Tim Summers, Executive Chairman of GMS, mentioned: “Operationally and commercially, GMS is in significantly better form at this time than it was 12 months’ in the past. The Company is performing nicely however the tough setting; we’ve diminished prices and we’ll proceed to cut back them additional in 2020. We have agreed in precept a take care of our banks that gives the Company with long-term monetary stability. The Board stays extremely assured sooner or later success of the Company.
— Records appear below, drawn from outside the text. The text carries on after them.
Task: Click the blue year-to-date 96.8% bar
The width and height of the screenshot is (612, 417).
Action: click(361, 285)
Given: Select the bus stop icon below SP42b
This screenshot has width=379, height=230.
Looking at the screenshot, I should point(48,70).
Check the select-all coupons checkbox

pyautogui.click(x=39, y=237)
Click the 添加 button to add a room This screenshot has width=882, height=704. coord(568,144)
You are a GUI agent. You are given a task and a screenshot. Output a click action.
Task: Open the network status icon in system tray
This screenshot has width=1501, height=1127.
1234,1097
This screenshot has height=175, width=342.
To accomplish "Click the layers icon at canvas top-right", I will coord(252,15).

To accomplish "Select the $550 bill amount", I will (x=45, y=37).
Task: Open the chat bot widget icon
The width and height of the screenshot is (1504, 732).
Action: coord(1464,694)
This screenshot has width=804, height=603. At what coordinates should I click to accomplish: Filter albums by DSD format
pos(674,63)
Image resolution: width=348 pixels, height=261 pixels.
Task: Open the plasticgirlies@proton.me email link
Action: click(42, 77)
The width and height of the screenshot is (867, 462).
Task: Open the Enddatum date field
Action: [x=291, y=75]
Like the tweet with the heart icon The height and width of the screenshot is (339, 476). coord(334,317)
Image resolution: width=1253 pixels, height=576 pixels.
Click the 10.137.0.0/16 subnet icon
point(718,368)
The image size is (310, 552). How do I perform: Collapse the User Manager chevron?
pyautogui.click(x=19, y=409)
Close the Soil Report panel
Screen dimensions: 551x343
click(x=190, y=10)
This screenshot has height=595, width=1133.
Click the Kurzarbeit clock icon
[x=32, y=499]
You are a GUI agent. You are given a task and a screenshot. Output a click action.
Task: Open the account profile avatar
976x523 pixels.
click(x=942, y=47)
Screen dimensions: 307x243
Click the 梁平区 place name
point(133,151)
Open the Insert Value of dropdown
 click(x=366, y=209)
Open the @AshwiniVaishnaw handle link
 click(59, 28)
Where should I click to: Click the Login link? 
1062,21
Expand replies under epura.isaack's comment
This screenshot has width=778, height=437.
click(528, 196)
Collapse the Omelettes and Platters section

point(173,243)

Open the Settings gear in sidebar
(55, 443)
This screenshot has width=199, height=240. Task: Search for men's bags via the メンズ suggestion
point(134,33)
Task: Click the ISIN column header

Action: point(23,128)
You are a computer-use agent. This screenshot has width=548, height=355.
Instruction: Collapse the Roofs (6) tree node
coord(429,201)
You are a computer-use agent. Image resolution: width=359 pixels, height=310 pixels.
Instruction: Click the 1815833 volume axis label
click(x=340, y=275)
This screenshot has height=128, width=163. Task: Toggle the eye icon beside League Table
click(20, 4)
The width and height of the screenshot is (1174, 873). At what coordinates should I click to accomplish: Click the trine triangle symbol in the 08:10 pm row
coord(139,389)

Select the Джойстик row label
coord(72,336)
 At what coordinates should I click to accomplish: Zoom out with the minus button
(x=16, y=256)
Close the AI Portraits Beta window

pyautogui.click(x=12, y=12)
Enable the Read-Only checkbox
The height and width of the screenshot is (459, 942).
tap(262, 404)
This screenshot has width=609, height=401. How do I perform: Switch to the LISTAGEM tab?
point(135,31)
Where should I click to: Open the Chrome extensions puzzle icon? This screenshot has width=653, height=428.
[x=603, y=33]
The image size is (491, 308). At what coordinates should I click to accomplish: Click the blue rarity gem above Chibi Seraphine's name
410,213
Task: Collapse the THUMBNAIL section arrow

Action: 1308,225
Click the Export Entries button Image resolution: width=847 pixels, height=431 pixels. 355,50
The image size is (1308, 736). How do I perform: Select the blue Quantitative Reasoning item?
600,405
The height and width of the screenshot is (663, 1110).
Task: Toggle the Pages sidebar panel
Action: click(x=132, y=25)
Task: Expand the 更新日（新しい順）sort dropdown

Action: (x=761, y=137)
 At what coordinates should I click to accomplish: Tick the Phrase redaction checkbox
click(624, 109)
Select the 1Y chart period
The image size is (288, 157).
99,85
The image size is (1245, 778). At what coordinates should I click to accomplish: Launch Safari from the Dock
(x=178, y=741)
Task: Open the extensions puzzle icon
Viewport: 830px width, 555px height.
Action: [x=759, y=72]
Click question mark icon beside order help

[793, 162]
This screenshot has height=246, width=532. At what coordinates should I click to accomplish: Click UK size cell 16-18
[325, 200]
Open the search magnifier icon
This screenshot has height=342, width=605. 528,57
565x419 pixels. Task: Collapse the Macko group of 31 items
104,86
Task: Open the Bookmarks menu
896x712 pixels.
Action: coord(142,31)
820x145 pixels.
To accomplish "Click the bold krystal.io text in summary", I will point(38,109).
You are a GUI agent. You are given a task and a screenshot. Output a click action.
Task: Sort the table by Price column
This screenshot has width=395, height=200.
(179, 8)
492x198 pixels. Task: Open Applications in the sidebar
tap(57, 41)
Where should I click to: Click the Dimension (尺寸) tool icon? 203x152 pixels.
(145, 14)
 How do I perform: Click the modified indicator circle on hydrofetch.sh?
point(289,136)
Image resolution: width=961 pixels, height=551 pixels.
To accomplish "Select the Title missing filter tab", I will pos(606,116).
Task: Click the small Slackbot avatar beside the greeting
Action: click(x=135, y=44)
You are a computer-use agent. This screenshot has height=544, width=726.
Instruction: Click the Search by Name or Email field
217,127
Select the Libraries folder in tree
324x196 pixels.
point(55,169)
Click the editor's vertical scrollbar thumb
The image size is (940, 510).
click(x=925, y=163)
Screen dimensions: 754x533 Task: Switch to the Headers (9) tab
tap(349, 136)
Now shouldn’t be the time for shareholders to promote at a value that’s far beneath the true price of GMS.”

In response to GMS turning down its provide, Seafox mentioned that it ”is requesting shareholders to assist its Proposal and any provide which can be made on the identical phrases because the Proposal or in any other case, because it affords shareholders a considerable premium to the value of GMS previous to Seafox’s method; affords certainty in mild of the enterprise and market challenges GMS has been dealing with and continues to face; avoids the requirement to take part in an fairness increase and the substantial dilution of present fairness that might accompany any fairness increase; and within the various, removes the publicity to the danger of warrants or preferential securities being issued and/or PIK curiosity being incurred to GMS’ syndicate of banks.”

GMS presently owns and operates a fleet of 13 self-elevating assist vessels (SESVs) lively within the oil, fuel, and the renewable vitality industries. The firm is listed on the London Stock Exchange.

Seafox owns and completely manages eleven self-elevating jack-up models.

The publish GMS rejects takeover provide from Seafox appeared first on Offshore Energy.